El hospital de niños Dr. Orlando Alassia atiende a los menores de 18 años sólo por derivación del centro de salud barrial, con turnos para las diferentes especialidades. énicamente en la guardia se atiende por demanda espontánea.
La mayoría de los turnos se gestiona personalmente, aunque también se puede obtener por teléfono o a través del centro de salud que lo deriva, por fax. En este caso, dentro de las 48 horas se les comunica el día del turno.
Desde la dirección se aclaró que -por el sistema informático de gestión de turnos- éstos no se dan más allá de 30 días. Comprobaron que -como existe un 30% de deserción de los pacientes con turnos otorgados- cuanto más prolongado en el tiempo se da el turno se producía más deserción.

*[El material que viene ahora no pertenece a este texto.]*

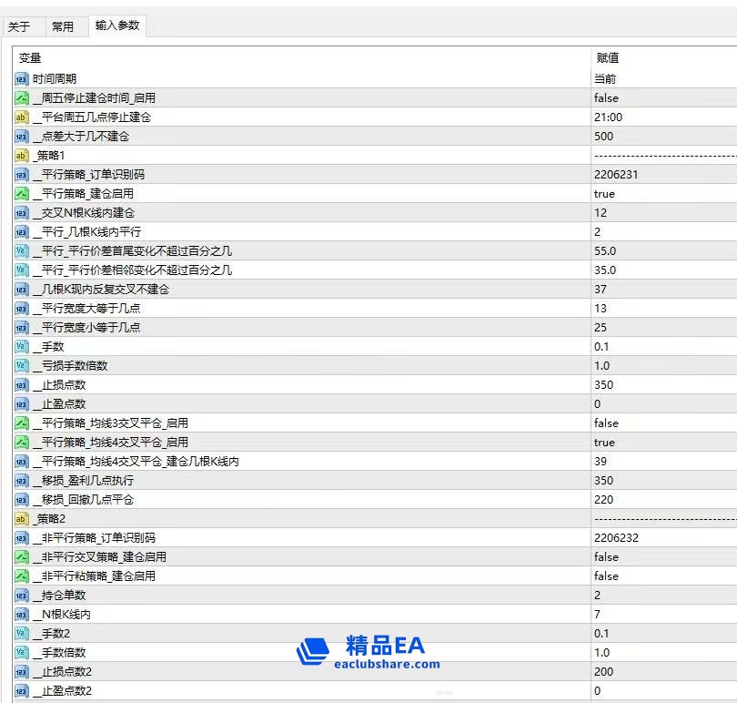Select the 输入参数 tab
Screen dimensions: 737x703
point(117,25)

Los lunes se cargan las agendas de los turnos, motivo por el cual suele haber una gran afluencia de personas esperando. A pesar de que se explicó que "por costumbre, muchos papás vienen la noche anterior a sacar un turno, o bien se trata de gente que viaja desde el interior de la provincia y el colectivo llegó a las 2 de la mañana y se quedan esperando", los papás consultados en las salas de espera aseguraron que -para algunos servicios- ni siquiera así consiguen turnos. Dijeron que deben ir de madrugada -e incluso la noche anterior- al hospital para conseguir turnos en Traumatología y en Alergia y que, en algunos casos, no lo obtienen.
Desde el hospital admitieron que "en algunos servicios a veces hay demanda insatisfecha porque no logramos dar los turnos necesarios para esos 30 días, como Gastroenterología o Neurología".
Para estudios "no tienen demoras de más de 30 días, aunque depende del tipo de estudio a realizar". En el laboratorio "es más ágil pero en diagnóstico por imágenes los que requieren anestesia deben ajustarse a las posibilidades de los anestesistas, fuera del horario de quirófanos.
Una mamá de nuestra ciudad opinó que la atención en la guardia es muy buena y aseguró que para tener un turno con el especialista "hay que esperar como en cualquier clínica privada". Sin embargo, contó que a su hijo le dieron un turno para un electroencefalograma dos meses después. Lo mismo advirtió otro padre pero referido a la demora de cuatro meses para conseguir una resonancia magnética para su hijo.
"Tener que esperar y venir de otro lado cuesta plata", contó una mamá de Caima, un paraje ubicado sobre la Ruta 11, a unos 20 kilómetros de Santa Fe. Su centro de salud sólo atiende de 8 a 12 y debió llegar hasta el hospital porque su hijo presentaba un sangrado intestinal. Tras pasar por la guardia el fin de semana pasado, se le dio un turno con el gastroenterólogo unos días después y aguardaba para que fuera atendido.
Allí también esperaba un matrimonio de San Cristóbal para que le hagan un estudio a su nena que sufrió un traumatismo de cráneo. "Esto es un paraíso comparado con el samco de nuestra ciudad: el trato es personalizado y estamos muy agradecidos por la atención en el hospital", aseguraron, al tiempo que mencionaron que, en aquella localidad, el samco no tiene pediatra y los médicos hacen guardias pasivas, de manera que tienen que esperar que se presenten ante una urgencia.